> _How to complete this task_: Go through the data below. Pull out every line that has the word "computer".

____

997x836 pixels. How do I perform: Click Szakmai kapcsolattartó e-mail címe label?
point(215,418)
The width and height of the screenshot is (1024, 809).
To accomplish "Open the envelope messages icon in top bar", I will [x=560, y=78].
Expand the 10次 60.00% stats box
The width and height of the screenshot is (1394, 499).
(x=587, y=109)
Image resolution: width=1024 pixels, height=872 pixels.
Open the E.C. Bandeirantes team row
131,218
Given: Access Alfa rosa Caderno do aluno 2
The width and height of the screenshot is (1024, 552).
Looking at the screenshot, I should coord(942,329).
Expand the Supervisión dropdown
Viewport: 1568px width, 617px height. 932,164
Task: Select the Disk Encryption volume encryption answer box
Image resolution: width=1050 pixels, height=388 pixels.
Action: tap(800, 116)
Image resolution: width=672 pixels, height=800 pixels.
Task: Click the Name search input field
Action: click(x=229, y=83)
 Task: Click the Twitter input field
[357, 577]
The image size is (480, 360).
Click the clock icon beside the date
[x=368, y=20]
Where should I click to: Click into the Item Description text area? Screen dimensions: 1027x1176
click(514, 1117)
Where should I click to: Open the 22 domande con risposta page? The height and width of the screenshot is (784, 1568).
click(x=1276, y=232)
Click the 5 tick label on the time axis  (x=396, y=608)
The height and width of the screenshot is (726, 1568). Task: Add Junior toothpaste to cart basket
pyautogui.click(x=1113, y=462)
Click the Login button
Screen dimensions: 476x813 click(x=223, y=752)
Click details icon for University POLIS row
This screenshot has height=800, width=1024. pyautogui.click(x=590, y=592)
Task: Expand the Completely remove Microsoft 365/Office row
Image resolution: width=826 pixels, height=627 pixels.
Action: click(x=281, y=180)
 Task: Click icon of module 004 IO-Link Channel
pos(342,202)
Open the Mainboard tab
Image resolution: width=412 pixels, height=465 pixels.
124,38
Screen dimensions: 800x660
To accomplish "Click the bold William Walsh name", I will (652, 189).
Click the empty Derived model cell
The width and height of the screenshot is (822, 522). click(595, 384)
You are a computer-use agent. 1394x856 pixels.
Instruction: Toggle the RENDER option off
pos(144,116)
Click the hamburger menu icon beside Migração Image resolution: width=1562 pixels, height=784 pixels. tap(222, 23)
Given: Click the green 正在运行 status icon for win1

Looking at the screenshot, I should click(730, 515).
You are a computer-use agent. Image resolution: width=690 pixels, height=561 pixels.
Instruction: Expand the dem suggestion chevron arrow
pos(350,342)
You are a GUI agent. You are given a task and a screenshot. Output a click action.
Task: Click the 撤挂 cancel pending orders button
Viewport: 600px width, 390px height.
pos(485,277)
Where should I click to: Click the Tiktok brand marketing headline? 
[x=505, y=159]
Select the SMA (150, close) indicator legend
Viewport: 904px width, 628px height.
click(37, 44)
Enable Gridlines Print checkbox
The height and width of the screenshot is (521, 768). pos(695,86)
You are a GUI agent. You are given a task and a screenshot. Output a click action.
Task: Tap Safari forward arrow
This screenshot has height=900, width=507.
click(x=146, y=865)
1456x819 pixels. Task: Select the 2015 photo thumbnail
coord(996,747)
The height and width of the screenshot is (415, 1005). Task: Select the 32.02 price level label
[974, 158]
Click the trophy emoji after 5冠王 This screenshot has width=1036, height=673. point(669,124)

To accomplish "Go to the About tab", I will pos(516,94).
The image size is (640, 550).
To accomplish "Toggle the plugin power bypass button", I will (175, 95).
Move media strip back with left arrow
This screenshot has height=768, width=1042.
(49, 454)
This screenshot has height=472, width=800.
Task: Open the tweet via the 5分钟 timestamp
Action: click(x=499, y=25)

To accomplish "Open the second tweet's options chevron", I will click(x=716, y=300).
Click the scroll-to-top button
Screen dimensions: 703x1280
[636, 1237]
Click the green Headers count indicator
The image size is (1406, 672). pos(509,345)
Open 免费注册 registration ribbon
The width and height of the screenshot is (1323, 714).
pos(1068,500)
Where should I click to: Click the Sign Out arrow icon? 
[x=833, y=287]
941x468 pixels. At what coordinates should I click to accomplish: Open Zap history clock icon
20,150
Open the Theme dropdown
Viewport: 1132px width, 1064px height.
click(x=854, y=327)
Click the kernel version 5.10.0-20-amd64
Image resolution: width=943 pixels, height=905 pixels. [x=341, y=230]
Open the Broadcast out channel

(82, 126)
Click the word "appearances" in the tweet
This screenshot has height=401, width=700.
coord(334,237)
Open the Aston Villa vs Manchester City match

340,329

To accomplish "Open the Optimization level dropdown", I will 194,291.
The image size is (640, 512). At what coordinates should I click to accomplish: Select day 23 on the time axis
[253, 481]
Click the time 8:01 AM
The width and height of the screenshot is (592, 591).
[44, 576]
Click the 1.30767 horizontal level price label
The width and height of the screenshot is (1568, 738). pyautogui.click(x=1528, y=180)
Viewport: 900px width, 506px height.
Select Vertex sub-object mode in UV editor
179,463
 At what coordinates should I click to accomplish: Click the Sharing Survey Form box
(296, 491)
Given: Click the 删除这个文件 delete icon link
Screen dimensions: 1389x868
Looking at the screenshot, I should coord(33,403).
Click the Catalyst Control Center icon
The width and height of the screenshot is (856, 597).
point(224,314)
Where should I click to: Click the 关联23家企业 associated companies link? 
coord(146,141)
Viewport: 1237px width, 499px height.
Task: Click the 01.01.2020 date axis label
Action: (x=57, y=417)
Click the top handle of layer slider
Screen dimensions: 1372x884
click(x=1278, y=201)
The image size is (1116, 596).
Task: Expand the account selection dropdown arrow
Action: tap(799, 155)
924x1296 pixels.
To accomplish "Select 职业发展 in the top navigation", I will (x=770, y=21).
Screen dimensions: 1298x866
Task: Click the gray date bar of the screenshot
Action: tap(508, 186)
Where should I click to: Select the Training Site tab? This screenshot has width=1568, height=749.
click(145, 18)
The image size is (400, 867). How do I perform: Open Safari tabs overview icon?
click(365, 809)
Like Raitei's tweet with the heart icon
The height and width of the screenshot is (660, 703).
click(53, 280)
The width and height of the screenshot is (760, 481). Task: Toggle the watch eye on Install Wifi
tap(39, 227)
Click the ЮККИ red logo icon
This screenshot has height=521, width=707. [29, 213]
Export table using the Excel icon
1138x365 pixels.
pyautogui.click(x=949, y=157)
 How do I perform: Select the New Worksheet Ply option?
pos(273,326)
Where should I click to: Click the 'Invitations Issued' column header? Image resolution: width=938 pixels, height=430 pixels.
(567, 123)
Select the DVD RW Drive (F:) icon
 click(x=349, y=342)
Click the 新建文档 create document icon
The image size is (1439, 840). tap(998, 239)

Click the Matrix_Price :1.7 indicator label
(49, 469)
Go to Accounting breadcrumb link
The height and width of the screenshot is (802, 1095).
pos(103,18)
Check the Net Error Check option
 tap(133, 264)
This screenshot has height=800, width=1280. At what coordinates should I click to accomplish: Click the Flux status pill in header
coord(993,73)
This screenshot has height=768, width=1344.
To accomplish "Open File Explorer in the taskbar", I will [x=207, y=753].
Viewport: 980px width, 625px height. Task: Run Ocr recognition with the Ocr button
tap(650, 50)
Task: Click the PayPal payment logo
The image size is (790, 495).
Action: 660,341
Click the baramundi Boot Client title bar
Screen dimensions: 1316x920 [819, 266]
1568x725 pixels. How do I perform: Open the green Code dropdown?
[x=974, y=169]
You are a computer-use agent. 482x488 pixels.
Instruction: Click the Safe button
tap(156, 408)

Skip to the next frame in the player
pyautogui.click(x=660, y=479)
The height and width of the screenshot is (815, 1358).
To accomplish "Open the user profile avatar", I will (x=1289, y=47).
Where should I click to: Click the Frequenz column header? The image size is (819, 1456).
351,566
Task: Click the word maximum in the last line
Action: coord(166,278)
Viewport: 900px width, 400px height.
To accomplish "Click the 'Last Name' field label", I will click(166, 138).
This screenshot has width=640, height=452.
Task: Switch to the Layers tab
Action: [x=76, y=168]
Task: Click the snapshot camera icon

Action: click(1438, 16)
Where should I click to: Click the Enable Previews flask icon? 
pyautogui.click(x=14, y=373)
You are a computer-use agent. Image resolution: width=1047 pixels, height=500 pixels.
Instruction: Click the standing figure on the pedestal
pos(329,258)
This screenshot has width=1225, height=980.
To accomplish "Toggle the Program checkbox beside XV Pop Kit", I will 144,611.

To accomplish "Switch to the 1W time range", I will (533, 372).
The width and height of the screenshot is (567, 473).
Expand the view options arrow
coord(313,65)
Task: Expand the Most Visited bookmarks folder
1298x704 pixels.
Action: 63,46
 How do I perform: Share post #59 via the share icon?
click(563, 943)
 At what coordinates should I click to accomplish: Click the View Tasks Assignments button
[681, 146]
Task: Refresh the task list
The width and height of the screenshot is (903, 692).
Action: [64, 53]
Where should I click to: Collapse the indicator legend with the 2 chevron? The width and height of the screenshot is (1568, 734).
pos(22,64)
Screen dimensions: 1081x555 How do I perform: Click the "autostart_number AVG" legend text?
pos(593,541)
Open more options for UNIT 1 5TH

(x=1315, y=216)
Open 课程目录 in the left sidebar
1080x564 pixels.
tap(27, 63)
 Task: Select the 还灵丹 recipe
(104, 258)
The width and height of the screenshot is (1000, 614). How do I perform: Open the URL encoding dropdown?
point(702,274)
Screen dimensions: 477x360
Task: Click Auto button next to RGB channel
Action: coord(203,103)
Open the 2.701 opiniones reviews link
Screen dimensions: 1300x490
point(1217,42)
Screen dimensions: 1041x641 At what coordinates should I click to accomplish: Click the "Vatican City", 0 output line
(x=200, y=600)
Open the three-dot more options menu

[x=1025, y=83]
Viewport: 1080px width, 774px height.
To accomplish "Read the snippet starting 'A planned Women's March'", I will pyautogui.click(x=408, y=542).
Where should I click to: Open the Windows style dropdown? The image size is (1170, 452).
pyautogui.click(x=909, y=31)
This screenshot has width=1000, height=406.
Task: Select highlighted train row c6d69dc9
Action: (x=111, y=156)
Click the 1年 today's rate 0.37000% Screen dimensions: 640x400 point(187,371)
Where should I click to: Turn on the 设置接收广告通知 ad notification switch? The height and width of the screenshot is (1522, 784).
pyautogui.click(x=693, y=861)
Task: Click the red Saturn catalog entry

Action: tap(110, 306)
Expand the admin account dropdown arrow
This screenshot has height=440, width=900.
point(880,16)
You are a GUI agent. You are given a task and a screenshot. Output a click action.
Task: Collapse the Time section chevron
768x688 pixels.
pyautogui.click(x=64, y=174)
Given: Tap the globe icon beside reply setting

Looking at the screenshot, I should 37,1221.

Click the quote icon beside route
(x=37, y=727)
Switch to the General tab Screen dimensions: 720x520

____

> _Solution for this exercise_:
You are a computer-use agent. 1394x856 pixels.
You are a computer-use agent. Image resolution: width=690 pixels, height=561 pixels.
You are a computer-use agent. 482x488 pixels.
You are a computer-use agent. Image resolution: width=1047 pixels, height=500 pixels.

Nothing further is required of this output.